- _What the exercise asks_
Copy the interview below word for word, everything from "Since the philosophical" down to "of the Court?".

Jeffery J. Ventrella, J.D., Ph.D. is Senior Counsel and Senior Vice President of Academic Affairs & Training for the Alliance Defending Freedom and CCL’s Distinguished Fellow of Law and Culture.
Since the philosophical complexion of the Court has changed since the confirmation of the three Trump appointees, is the Court likely to take up cases it otherwise wouldn’t? How will this changed philosophical complexion alter the direction of the Court?
The Court accepts only a fraction of the cases for which review is sought. Many factors contribute to the Court’s decision to review a matter, aside from the Court’s philosophical make up: what’s the Court’s current work load, does the matter provide a suitable “vehicle” for addressing an issue, are the lower courts split as to the particular issue, is the issue of significant national and constitutional interest, et al. How particular justices interpret the Constitution or an implicated statute, that is, their judicial philosophy, says nothing regarding these factors.
Moreover, it takes four votes to grant review, yet often for prudential reasons, justices interested in granting review will not vote to do so unless they believe they would garner a fifth vote on the matter — in other words, if the appeal would only reinforce what the four think is “bad law,” then granting review is counterproductive. That said, the individual justices’ philosophical make-up can “nudge” the Court to examine fresh areas like religious liberty and life and these areas or interest are often signaled in the certain justices’ dissenting or concurring opinions. One example of this is in the COVID-19 church shutdown cases. The Supreme Court had repeatedly denied review in cases until new justices were confirmed to the Court.
The Dobbs case (Mississippi) has the potential to overturn Roe v Wade. What are the chances of that happening?
While there are no crystal balls for predicting what will happen and overruling a prior decision is a high bar given the power of precedent, in this case, the acknowledged lack of any constitutional justification from both Left and Right legal scholars should boost the chances of overrulingRoe, and the oral argument contained several encouraging interactions with the justices that align with overruling Roe. Here, the Court should prefer “right” to “decided.”
From a conservative Christian standpoint, what is the state of mainstream legal training in the U. S.?
Legal education today is a trade school imparting some basic analytic and practical skills, but it is also often an indoctrination device that precludes serious thought and discussion about the bigger “why” questions concerning law’s nature, the constitution’s underlying worldview, text, structure, and history, and its object, the human person and his flourishing. Until we get “human” right, we will never get “human rights” right.

(Dataset entries)
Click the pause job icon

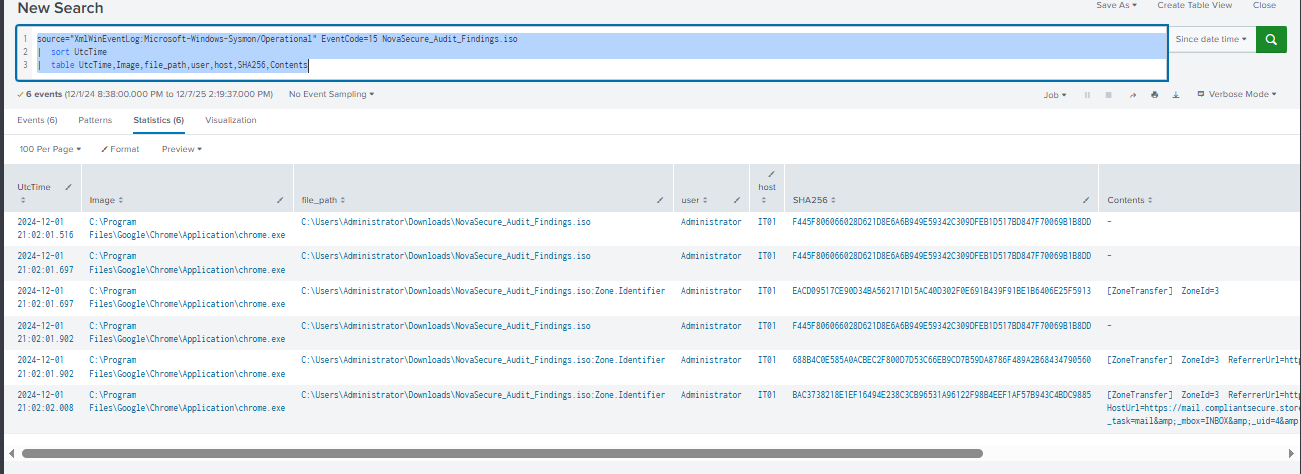pos(1087,95)
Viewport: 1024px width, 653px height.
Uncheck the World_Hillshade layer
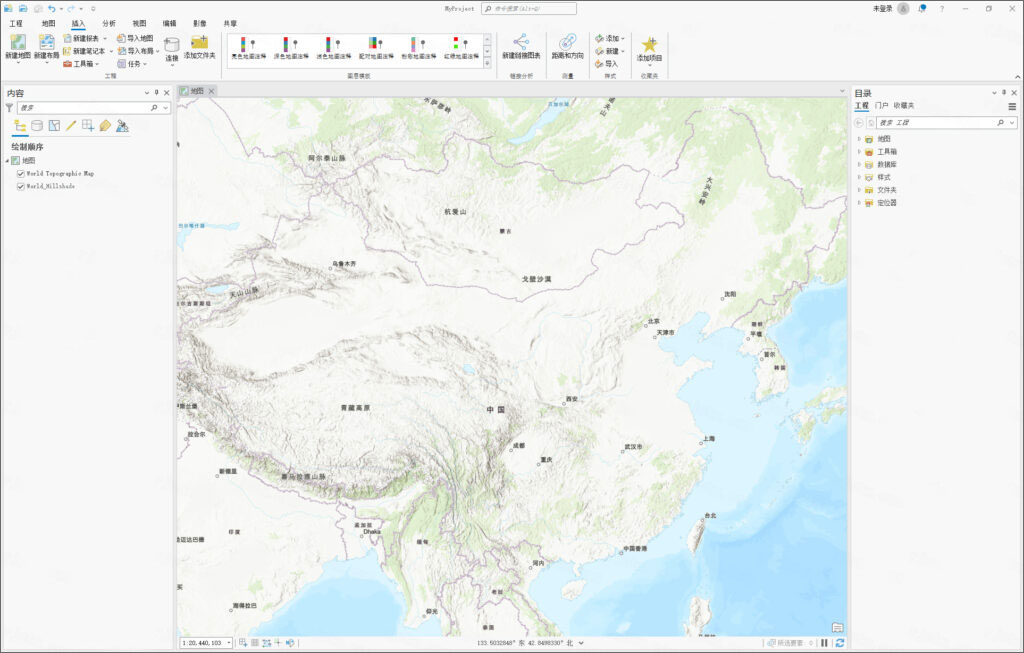pos(20,186)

- _Completed exercise_
Since the philosophical complexion of the Court has changed since the confirmation of the three Trump appointees, is the Court likely to take up cases it otherwise wouldn’t? How will this changed philosophical complexion alter the direction of the Court?